Research Project Full Title: Geopolymer-Based Solutions for Coal Combustion Product Solidification and Stabilization
Principal Investigator(s): Maria Juenger, Lynn Katz and Gaurav Sant (UCLA)
Researchers: Michelle Lacks, Monday Okoronkwo
Sponsor(s): Environmental Research and Education Foundation (EREF)
Full Abstract: Coal combustion products (CCPs) contain heavy metals that have the potential to leach into surface and ground waters when disposed improperly. Of further concern is that, in recent years, power plants have been injecting sodium carbonate compounds such as trisodium hydrogendicarbonate dihydrate (trona) into their flue gas streams to reduce SOx emissions.
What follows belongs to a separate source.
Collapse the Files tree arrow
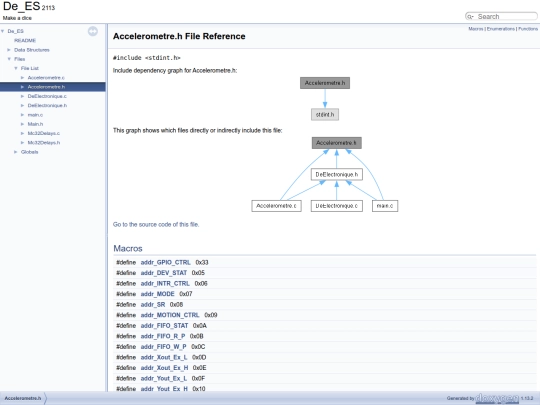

Trona injection has been shown to alter the characteristics of collected fly ash and increase leaching of heavy metal compounds from the ash, posing a higher environmental threat. Geopolymers that utilize CCPs as an aluminosilicate precursor are under consideration as an alternative to conventional portland cement for solidification/stabilization (S/S) of CCPs prior to disposal. These materials, made by activating aluminosiliceous powders (e.g. fly ash) with highly alkaline solutions, may improve stabilization of heavy metal wastes. The design of geopolymer mixtures for optimum S/S of CCPs is not straightforward, however. This study represents an advancement upon the traditional trial and error mixture design process by using thermodynamic phase equilibria models to predict the phases present in the solidified materials, including porosity, and experimentally validating these models. Model results were used to design mixtures for experimental testing by minimizing model predicted porosity, thereby maximizing predicted solid phase formation. Geopolymer mixtures were compared against portland cement-stabilized mixtures, and both were experimentally tested for solidification (compressive strength, phase formation, and porosity) and stabilization of heavy metals and oxyanions following EPA standard LEAF protocols at different liquid/solid (L/S) ratios and pH.